La Constitution conciliaire sur la liturgie l’indique clairement, tout comme la Présentation générale du Missel romain : il s’agit de prier pour les besoins de l’Église ; pour les dirigeants des affaires publiques et le salut du monde entier ; pour tous ceux qui sont accablés par une difficulté ; pour la communauté locale (cf. PGMR n° 70). Pourquoi entend-on si peu souvent dans nos assemblées des noms propres de responsables politiques, chefs de partis ou syndicalistes, d’hommes d’Église et des différentes Églises, de chercheurs, d’acteurs de cinéma, de compositeurs, de bienfaiteurs, de prisonniers, de condamnés… ?
« Sous la direction du prêtre… » (PGLR n° 30)
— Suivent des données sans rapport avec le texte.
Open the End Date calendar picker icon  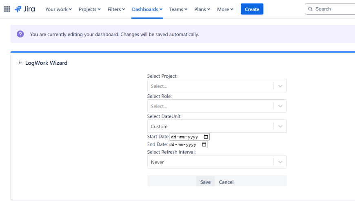204,144
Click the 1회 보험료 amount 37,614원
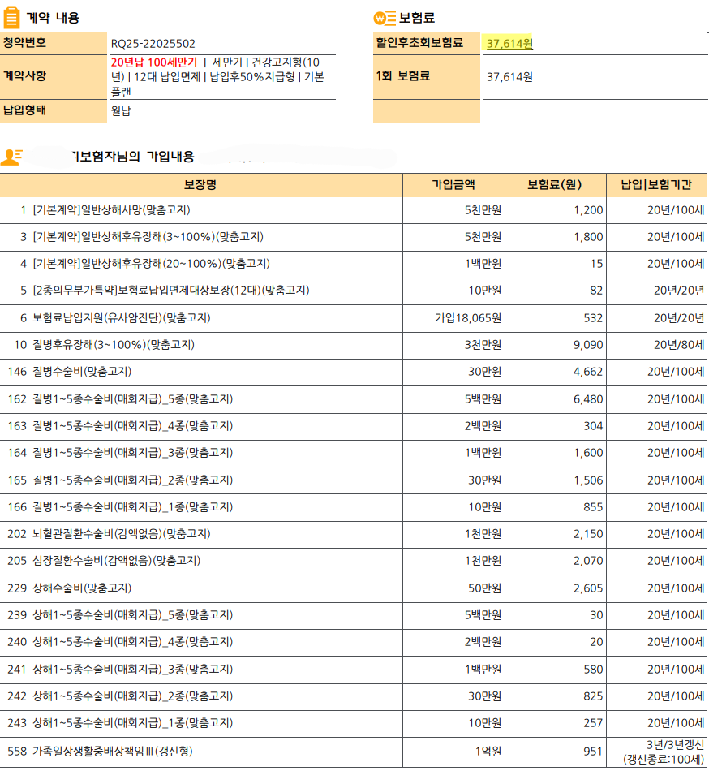Viewport: 709px width, 771px height. click(x=509, y=78)

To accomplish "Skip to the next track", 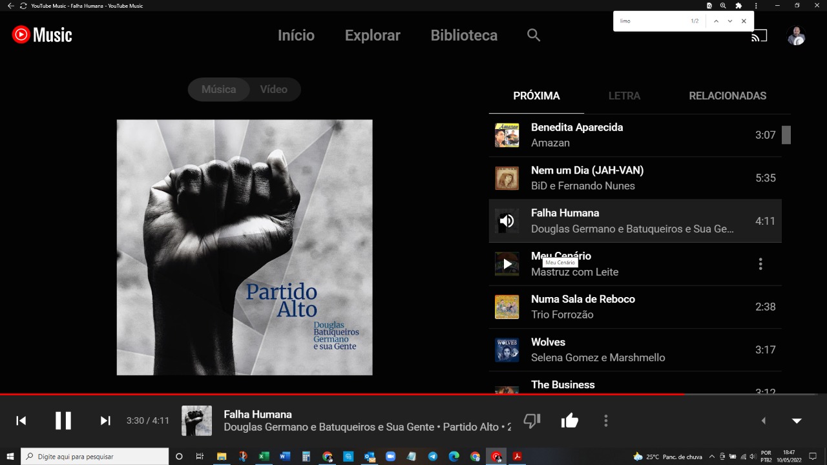I will tap(105, 421).
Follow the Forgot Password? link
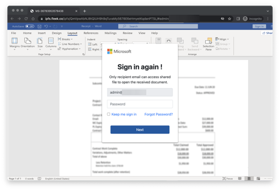 pos(158,115)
Les Tout le monde ne fait pas tout et n’importe quoi dans cette prière de tous les fidèles. Comme le précise le n° 71 de la PGMR, « c’est au prêtre célébrant de diriger la prière, de son siège. Il l’introduit par une brève monition qui invite les fidèles à prier ». Ainsi le prêtre parle d’abord à l’assemblée – dont il fait aussi partie -, pas à Dieu. La monition doit être brève. Le texte peut en être proposé par l’équipe liturgique, mais non imposé, car c’est le prêtre qui dirige la prière. C’est à lui aussi qu’il revient « de la conclure par une oraison. » Ce n’est pas pour reprendre la parole après les autres, mais pour regrouper toutes les intentions formulées et demander qu’elles soient entendues de Dieu et exaucées, en s’adressant directement à lui. Le Missel romain donne des invitatoires et des prières conclusives « modèles ».
Les intentions « sont dites de l’ambon, ou d‘un autre lieu approprié, par le diacre, un chantre, un lecteur ou un autre fidèle laïc ». Puisqu’elles ne sont pas dites par le prêtre, elles ne sont habituellement pas adressées à Dieu, comme le seraient des prières. Ou quand elles le sont : « Nous te prions, Seigneur, pour… », c’est seulement pour amorcer et conduire la prière de l’assemblée, donner une orientation en lui suggérant les premiers mots.
« Le peuple, debout, exprime sa supplication, soit par une invocation commune après chacune des intentions, soit par une prière silencieuse ». À ce moment-là, l’assemblée s’adresse à Dieu. On peut imaginer aussi que l’orgue, ou d’autres instruments de musique « formulent » la réponse silencieuse de l’assemblée par une brève improvisation, adaptée à chaque intention. Cela exige une grande compétence musicale et un vrai sens de la liturgie.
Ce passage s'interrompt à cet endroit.